» DATA IN THIS EXERCISE

_ _ _ _

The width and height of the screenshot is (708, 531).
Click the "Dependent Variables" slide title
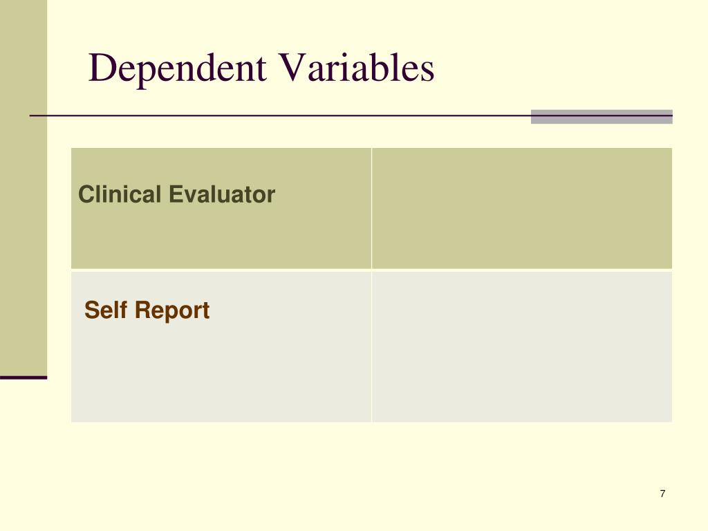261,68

_ _ _ _

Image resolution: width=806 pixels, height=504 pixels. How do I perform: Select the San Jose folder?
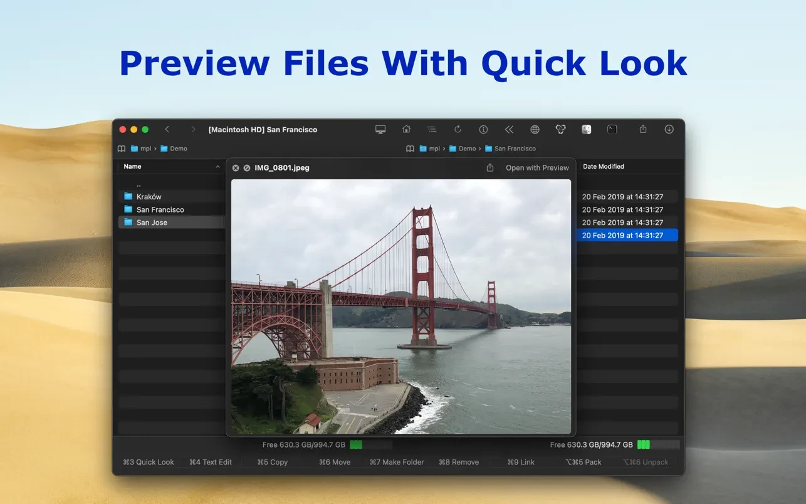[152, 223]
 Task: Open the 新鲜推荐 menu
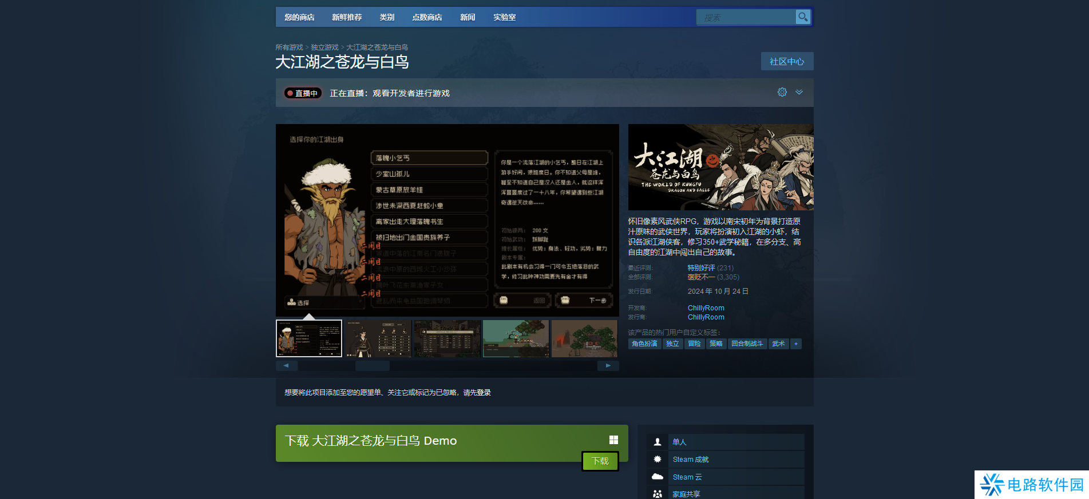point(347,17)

_ _ _ _

» DO THIS
Reproduce the lines from the one containing "Image resolution: width=806" through the one containing "point(347,17)", inclusive, swapping "folder" for "directory" and changing nothing else. Leave the pictures out.

» RESULT
Image resolution: width=806 pixels, height=504 pixels. How do I perform: Select the San Jose directory?
[152, 223]
 Task: Open the 新鲜推荐 menu
point(347,17)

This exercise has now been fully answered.